And the top of the Top 40 at the end of January 1969 included a diverse group of future classic rock hits on Chicago’s 50,000 watt WLS.

Bubbling under at #25 on the survey, a fellow by the name of Bob Seger was about to have his first big hit with “Ramblin’ Gamblin’ Man,” with the Bob Seger System.

Tammy Wynette was in the midst of six straight #1 country singles. Her signature song–and only big crossover hit–“Stand By Your Man”–was at #22 this week.

The English blue-eyed soul singer, Dusty Springfield, was at #17 with “Son of a Preacher Man.” The song, from her great Dusty in Memphis album, would eventually reach #10 in the U.S.

Related: Our Album Rewind of Dusty in Memphis

Canned Heat enjoyed their biggest hit with “Going Up the Country” (#12 this week) and would cement their place in rock history at the Woodstock festival later that year.

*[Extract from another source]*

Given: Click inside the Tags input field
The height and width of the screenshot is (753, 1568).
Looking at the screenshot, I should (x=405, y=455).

The Turtles enjoyed seven Top 15 chart hits during the mid- to late-Sixties. “You Showed Me,” at #10 was their final chart success. The melancholy song was written five years earlier by the Byrds’ Gene Clark and Jim McGuinn, whom you know better as Roger.

Related: The biggest hits of 1969

At just 26 years-old, B. J. Thomas was on the brink of stardom with his country, Christian and pop crossover success. His “Hooked on a Feeling,” at #6 this week, became the second biggest hit of his career, topped only by the smash hit later that year: “Raindrops Keep Fallin’ on my Head.” “Hooked” is distinctive for its use of an electric sitar. Have a listen…

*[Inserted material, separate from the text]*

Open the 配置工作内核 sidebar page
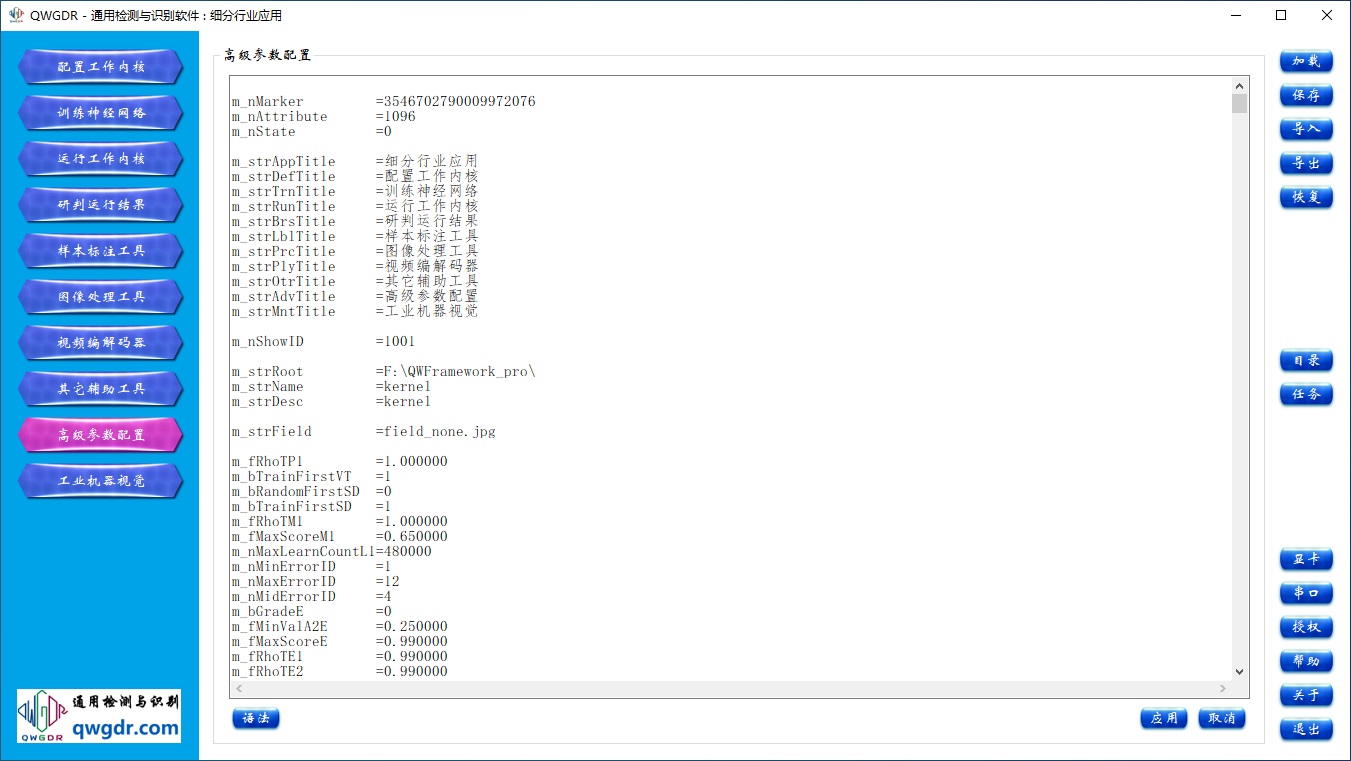 pos(101,67)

Related: We spoke to Thomas about recording his big hit

Best Classic Bands wrote about Young-Holt Unlimited in our 10 Great Instrumental Hits From The ’60s story. “Soulful Strut” was #5 this week.

What a year the soul-funk band Sly and the Family Stone was about to have in 1969! Two huge singles would follow “Everyday People” and then eight months later they’d blow the crowd away at Woodstock.

Say what you will but Johnny Maestro of the Brooklyn Bridge could sing his you-know-what off. The group’s “Worst That Could Happen”–#3 this week–was written by none other than Jimmy Webb. What a vocal!

The Doors were in the midst of their great chart run when “Touch Me’ reached #3 at the beginning of the year. Surprisingly, it was the last of their three Top 10 U.S. hits.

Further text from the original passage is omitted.